Nella “mummia bambina”, codificata con il n° 57.852, si sono riscontrate solo alcune ossa degli arti inferiori di un adulto mentre la maggior parte del contenuto era stata fatta con bende ripiegate su se stesse, fissate tra loro da diversi chiodi. L’esame al radiocarbonio eseguita su un piccolo pezzo di tibia sinistra, ha datato questo esemplare in 980 ± 30 anni BP. Questo risultato ha rivelato chiaramente la non appartenenza delle ossa ritrovate in questo oggetto sia ad un bambino, neanche a un individuo completo e soprattutto risalenti ad un periodo non compatibile con l’età faraonica che è decisamente più antecedente.

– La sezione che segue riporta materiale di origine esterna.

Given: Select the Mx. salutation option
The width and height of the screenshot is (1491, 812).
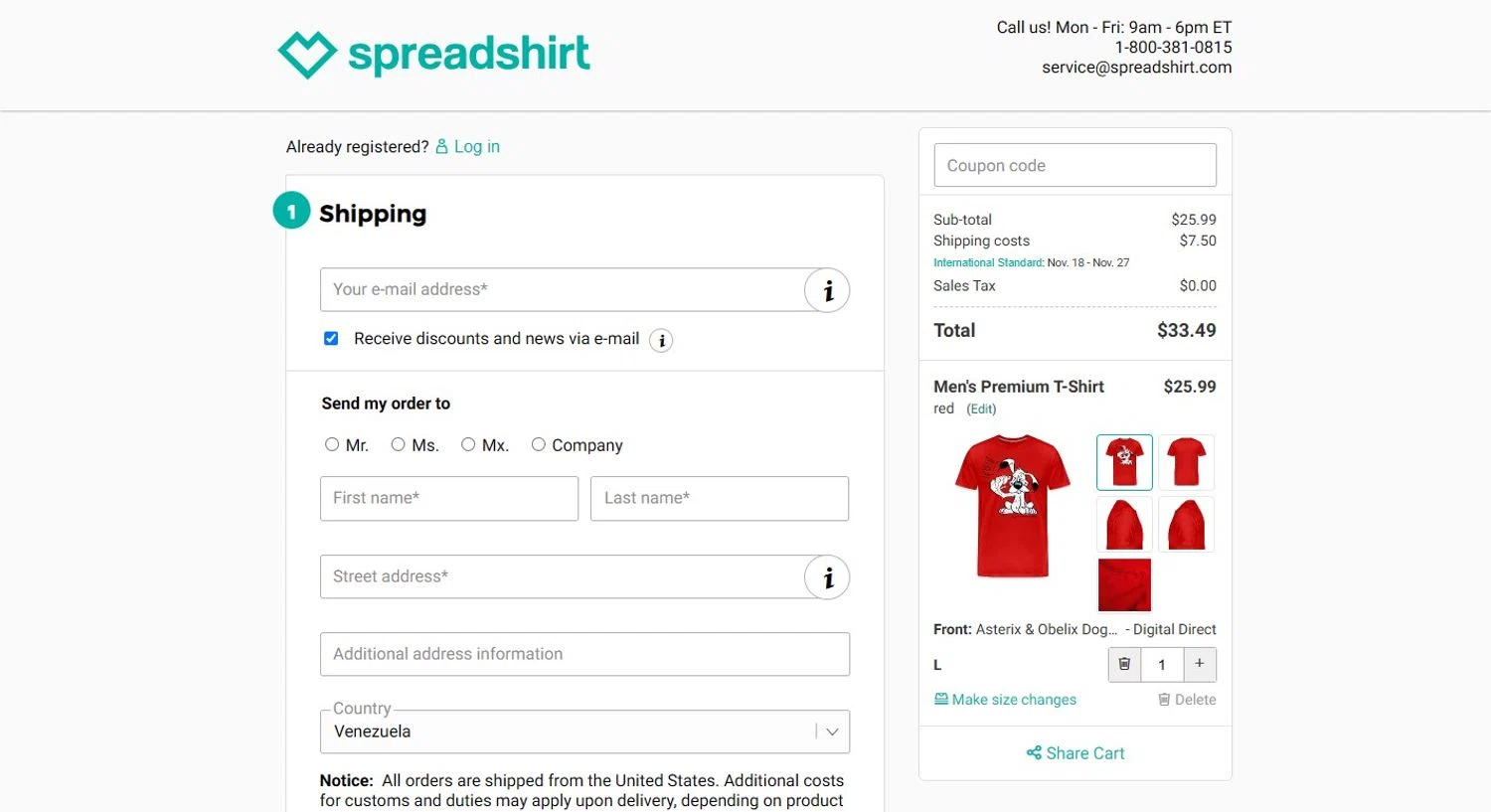Looking at the screenshot, I should point(468,444).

Nella seconda “mummia bambina” (n° 57853) sono state trovate diverse ossa umane adulte, in particolare quelle degli arti inferiori e di parte del bacino e della colonna lombare sempre con un ammasso di bende ripiegate su se stesse, fissate con chiodi, per dare forma alla struttura. Analisi tecniche specializzate hanno evidenziato, poi, una struttura ad alta percentuale di calcio – probabilmente gesso – e una sottile lamina metallica, già descritta in precedenza in letteratura in una mummia simile custodita in Inghilterra. Tale dato è apparso subito come un importante indizio sulla non autenticità dei reperti. Infatti il foglio di stagno è riconducibile classicamente ad una manifattura medioevale o comunque più recente non essendo presente lo stagno nei reperti dell’antico Egitto. Inoltre, lo studio tridimensionale della superficie delle maschere, mediante TC, ha dimostrato che le stesse in entrambe le mummie sono simili con la stessa forma degli occhi, naso e bocca facendo sospettare che in realtà siano state prodotte in serie mediante uno stampo. Infine un altro indizio è dato dal ritrovamento, nell’esame TC, dei chiodi che mantenevano in forma le bende ammassate all’interno degli oggetti. Essi per forma, infatti, sembravano essere stati forgiati in un’età più recente.
Questi i fondamentali esiti della ricerca scientifica condotta, e presentata oggi dal prof. Marcello Longo, dalla dott.ssa Alessia Amenta e della dott.ssa Sveva Longo, che hanno permesso di svelare che le due “mummie bambine” dei Musei Vaticani non sono di epoca Faraonica.